Python Pandas

Pandas Correlation Matrix

Machine learning techniques are being used in today’s world to predict the prices of houses, perform customer segmentation, assist in agriculture, and in many sectors. While predicting, we need to analyze the data first, and only the correlated features must be considered.

In Python, pandas supports the corr() function, which generates a correlation matrix with correlation coefficients included. In this guide, we will discuss how to generate a correlation matrix from the pandas DataFrame using this function and discuss different parameters that are passed to this function with separate examples. For visualization of the correlation matrix, we will demonstrate how to create HeatMap.

pandas.DataFrame.corr

The correlation coefficient varies between -1 to +1. Two variables are positively correlated if the correlation coefficient is greater than 0. When the correlation coefficient is equal to 0, there is no correlation between the two variables. Two variables are negatively correlated if the correlation coefficient is less than 0.
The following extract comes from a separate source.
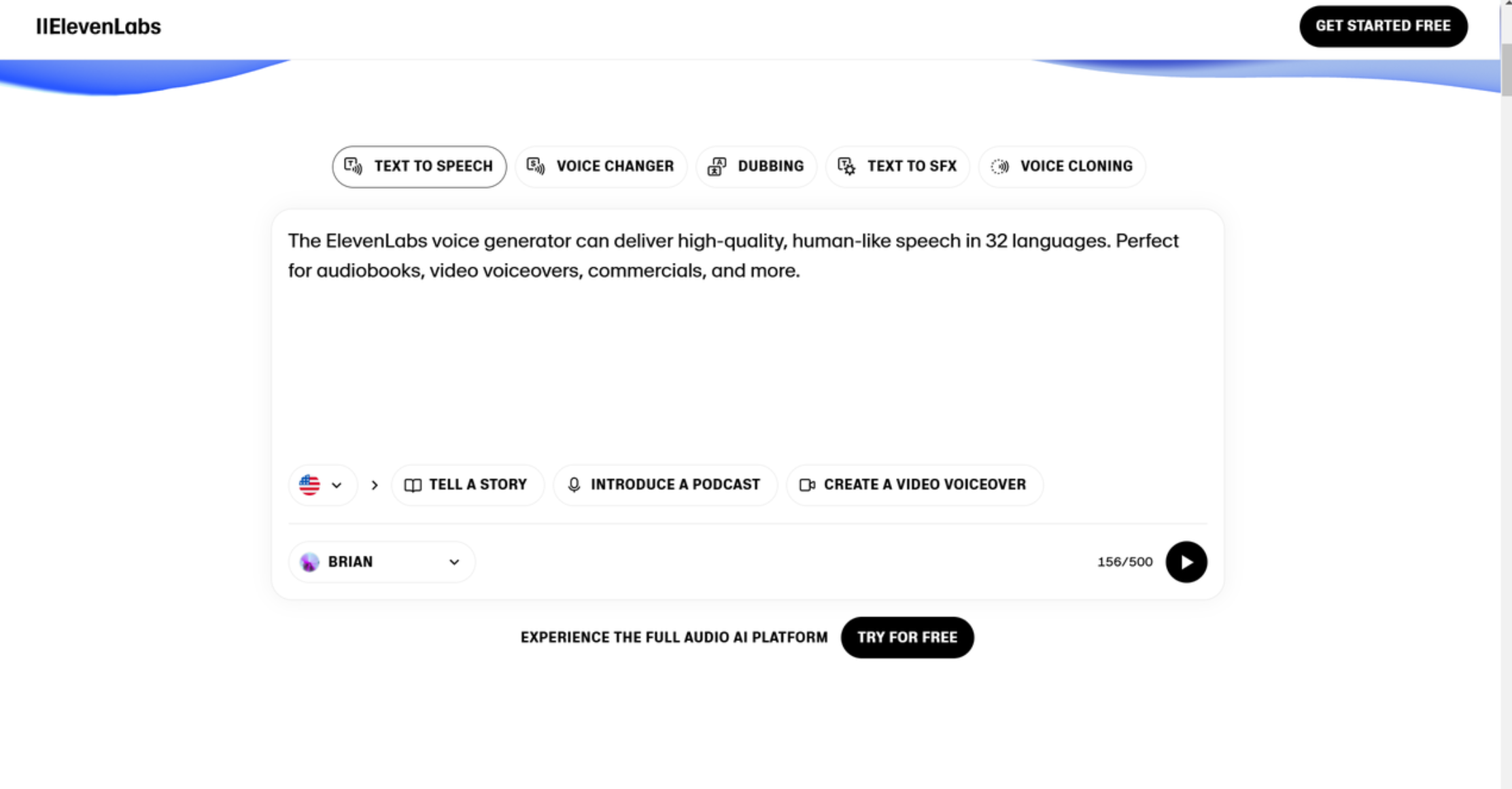The width and height of the screenshot is (1512, 789).
Task: Click the ElevenLabs logo
Action: [x=99, y=26]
pandas.DataFrame.corr() function is used to compute the pairwise correlation of DataFrame columns. It will not consider the missing values that exist in the DataFrame.

Syntax

Let’s see the syntax and the parameters passed to this function.

DataFrame.corr(method, min_periods, numeric_only)
  1. There are different correlation methods that exist mathematically. This method parameter will take the correlation method. It can take ‘kendall’, ‘spearman’ and ‘pearson’. By default, it will consider ‘pearson’ as the correlation method.
  2. The minimum number of observations required per pair of columns to have a valid result is set by the min_periods parameter (default = 1). ‘Kendall’ method is not used along with this parameter.
  3. The numeric_only (default = False) include numeric data columns like int, float.

Dataset

In this entire guide, we will use the houses.csv file that holds seven columns and six records. There are five numeric columns [‘beds’, ‘baths’, ‘size’, ‘lot_size’, ‘price’] and two non-numeric columns [‘size_units’, ‘lot_size_units’]. We won’t consider these two columns while creating the correlation matrix.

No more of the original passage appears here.